**What the task requires:**
Please repeat the lines below, exactly and only, from the one that holds "Garbi e Muguruza Biografie (91, 2303)" through the one that holds "Privacy (350, 2537)".
Excerpted records Block Start
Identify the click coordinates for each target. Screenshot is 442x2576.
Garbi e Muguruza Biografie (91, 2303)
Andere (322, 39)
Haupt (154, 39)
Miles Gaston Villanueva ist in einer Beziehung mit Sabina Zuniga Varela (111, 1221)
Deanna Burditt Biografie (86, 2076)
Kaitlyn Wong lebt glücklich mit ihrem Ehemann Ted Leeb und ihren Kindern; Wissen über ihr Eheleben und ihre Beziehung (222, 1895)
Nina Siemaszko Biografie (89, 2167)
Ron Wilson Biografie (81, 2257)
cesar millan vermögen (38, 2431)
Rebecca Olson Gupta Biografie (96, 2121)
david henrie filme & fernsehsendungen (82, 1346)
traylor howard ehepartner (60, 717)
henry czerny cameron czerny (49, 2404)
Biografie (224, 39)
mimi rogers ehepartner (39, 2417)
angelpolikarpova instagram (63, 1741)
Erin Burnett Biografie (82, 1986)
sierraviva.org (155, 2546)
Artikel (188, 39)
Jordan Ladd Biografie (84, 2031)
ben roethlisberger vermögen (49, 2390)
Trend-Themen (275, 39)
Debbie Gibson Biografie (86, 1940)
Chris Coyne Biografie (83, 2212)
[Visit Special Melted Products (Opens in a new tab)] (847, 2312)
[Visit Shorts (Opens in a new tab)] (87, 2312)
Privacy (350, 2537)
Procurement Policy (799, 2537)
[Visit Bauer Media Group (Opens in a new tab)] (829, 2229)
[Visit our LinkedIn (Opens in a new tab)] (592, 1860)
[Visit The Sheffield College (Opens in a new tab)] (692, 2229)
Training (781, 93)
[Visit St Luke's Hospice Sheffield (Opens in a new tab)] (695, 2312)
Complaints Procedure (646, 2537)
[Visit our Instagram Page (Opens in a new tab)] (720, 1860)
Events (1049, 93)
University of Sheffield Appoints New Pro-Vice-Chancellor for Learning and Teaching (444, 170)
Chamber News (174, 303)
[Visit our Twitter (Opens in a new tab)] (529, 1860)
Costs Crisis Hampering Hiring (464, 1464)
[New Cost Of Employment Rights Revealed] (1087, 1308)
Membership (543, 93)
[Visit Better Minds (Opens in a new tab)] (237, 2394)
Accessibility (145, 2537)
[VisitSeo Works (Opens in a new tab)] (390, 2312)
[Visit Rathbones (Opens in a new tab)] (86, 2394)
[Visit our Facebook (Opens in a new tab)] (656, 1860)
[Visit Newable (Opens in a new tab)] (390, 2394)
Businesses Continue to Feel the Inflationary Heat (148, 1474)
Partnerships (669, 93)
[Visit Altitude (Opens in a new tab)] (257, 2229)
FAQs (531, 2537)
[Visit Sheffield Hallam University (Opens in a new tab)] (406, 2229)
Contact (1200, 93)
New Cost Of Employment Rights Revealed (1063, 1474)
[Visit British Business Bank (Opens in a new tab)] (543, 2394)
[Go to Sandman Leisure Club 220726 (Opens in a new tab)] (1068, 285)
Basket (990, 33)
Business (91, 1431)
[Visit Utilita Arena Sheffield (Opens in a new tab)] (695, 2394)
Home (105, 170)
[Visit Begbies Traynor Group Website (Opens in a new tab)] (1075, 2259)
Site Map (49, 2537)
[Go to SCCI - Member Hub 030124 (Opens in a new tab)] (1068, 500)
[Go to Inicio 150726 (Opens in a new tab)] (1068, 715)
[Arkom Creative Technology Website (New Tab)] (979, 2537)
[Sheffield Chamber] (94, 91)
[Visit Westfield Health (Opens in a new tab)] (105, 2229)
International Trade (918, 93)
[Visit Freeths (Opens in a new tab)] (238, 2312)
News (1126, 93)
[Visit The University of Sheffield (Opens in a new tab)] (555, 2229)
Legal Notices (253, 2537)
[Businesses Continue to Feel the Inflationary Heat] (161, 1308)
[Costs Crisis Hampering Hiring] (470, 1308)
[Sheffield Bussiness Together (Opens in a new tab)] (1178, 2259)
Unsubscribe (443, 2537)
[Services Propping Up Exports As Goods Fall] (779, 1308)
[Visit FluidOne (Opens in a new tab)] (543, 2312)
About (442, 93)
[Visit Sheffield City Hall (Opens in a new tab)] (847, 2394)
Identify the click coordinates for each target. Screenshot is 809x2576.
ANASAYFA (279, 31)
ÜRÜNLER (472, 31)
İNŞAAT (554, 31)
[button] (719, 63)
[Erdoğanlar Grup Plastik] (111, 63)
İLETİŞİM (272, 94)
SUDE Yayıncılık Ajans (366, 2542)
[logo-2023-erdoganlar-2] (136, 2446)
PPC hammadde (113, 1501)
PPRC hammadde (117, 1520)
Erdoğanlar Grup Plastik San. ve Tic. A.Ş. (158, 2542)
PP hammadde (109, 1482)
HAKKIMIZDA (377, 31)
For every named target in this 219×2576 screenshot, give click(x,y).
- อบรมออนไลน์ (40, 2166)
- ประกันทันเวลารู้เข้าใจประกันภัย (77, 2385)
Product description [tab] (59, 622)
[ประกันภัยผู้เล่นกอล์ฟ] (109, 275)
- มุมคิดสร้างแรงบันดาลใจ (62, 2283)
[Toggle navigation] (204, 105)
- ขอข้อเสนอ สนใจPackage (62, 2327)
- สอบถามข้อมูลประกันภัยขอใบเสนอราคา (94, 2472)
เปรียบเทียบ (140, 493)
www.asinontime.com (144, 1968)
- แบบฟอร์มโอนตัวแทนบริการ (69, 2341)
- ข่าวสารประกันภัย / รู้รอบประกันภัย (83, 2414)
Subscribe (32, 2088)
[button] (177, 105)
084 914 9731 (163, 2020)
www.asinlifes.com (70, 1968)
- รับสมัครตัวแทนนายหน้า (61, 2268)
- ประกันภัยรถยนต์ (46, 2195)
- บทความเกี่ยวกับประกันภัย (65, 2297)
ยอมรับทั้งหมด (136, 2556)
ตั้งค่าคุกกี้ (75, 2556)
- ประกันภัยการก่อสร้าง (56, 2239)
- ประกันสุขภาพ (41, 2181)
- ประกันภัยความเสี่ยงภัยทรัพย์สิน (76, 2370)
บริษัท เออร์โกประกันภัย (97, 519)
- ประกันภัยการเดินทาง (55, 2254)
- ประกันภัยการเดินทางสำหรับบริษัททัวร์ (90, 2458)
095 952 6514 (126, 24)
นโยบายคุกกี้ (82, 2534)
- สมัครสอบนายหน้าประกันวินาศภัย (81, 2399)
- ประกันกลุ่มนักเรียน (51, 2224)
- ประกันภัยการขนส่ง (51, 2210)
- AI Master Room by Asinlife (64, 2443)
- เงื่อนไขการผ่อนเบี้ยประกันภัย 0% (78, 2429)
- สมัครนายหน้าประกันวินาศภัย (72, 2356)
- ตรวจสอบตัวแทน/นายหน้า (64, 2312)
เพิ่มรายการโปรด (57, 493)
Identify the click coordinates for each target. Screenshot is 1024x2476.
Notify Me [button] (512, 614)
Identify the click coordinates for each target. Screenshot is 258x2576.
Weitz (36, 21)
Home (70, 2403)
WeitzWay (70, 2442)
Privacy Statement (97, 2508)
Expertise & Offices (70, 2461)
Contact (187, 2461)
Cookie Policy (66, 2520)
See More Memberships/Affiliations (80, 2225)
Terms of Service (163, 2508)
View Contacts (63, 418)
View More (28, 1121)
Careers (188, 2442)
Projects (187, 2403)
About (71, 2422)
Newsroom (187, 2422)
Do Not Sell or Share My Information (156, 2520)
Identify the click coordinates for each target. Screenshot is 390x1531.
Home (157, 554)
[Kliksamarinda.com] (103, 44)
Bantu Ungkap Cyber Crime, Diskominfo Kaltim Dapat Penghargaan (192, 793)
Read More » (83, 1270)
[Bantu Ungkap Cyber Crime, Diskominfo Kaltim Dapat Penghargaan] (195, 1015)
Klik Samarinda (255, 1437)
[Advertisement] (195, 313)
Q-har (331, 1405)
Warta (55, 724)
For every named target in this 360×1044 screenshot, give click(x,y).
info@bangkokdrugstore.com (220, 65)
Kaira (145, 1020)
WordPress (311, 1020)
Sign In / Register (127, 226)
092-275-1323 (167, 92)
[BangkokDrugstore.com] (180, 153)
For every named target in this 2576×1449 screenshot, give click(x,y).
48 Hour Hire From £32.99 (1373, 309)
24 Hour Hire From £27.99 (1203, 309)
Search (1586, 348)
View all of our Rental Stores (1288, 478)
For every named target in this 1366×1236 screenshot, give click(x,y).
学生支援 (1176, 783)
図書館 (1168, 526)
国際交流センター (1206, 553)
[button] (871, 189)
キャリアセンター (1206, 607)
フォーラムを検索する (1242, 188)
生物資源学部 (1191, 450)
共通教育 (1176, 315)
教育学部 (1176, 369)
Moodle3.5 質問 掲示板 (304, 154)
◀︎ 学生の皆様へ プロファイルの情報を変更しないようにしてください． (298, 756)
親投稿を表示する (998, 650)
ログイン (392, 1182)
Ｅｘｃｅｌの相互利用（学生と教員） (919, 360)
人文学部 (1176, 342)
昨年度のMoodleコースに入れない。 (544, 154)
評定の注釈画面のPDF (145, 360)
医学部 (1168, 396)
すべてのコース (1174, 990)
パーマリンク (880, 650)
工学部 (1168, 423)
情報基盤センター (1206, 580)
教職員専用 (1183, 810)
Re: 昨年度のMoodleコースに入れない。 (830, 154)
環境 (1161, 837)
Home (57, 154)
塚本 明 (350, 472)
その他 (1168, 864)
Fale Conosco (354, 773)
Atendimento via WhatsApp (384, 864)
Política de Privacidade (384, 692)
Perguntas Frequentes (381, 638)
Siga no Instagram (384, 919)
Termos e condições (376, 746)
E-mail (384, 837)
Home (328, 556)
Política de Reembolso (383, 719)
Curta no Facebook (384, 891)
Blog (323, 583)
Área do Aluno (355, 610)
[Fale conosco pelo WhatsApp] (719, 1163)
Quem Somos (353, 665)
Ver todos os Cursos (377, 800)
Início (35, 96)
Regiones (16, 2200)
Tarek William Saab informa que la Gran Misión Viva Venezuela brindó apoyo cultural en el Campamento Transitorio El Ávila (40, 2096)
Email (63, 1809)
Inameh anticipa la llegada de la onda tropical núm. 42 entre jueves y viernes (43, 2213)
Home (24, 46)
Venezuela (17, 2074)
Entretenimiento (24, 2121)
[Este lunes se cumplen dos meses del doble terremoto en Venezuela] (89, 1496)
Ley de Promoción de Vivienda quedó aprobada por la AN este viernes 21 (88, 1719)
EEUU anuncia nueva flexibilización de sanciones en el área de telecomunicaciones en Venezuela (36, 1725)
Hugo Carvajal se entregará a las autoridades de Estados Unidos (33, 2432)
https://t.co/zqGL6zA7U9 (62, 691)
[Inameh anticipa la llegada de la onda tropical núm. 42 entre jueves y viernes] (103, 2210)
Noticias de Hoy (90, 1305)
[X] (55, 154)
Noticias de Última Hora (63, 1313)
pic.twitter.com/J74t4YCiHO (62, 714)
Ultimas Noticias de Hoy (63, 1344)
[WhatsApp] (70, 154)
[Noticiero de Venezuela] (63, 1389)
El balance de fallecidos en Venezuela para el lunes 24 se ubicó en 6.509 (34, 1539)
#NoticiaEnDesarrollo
Excerpted records Block End
**Task result:**
Garbi e Muguruza Biografie (91, 2303)
Andere (322, 39)
Haupt (154, 39)
Miles Gaston Villanueva ist in einer Beziehung mit Sabina Zuniga Varela (111, 1221)
Deanna Burditt Biografie (86, 2076)
Kaitlyn Wong lebt glücklich mit ihrem Ehemann Ted Leeb und ihren Kindern; Wissen über ihr Eheleben und ihre Beziehung (222, 1895)
Nina Siemaszko Biografie (89, 2167)
Ron Wilson Biografie (81, 2257)
cesar millan vermögen (38, 2431)
Rebecca Olson Gupta Biografie (96, 2121)
david henrie filme & fernsehsendungen (82, 1346)
traylor howard ehepartner (60, 717)
henry czerny cameron czerny (49, 2404)
Biografie (224, 39)
mimi rogers ehepartner (39, 2417)
angelpolikarpova instagram (63, 1741)
Erin Burnett Biografie (82, 1986)
sierraviva.org (155, 2546)
Artikel (188, 39)
Jordan Ladd Biografie (84, 2031)
ben roethlisberger vermögen (49, 2390)
Trend-Themen (275, 39)
Debbie Gibson Biografie (86, 1940)
Chris Coyne Biografie (83, 2212)
[Visit Special Melted Products (Opens in a new tab)] (847, 2312)
[Visit Shorts (Opens in a new tab)] (87, 2312)
Privacy (350, 2537)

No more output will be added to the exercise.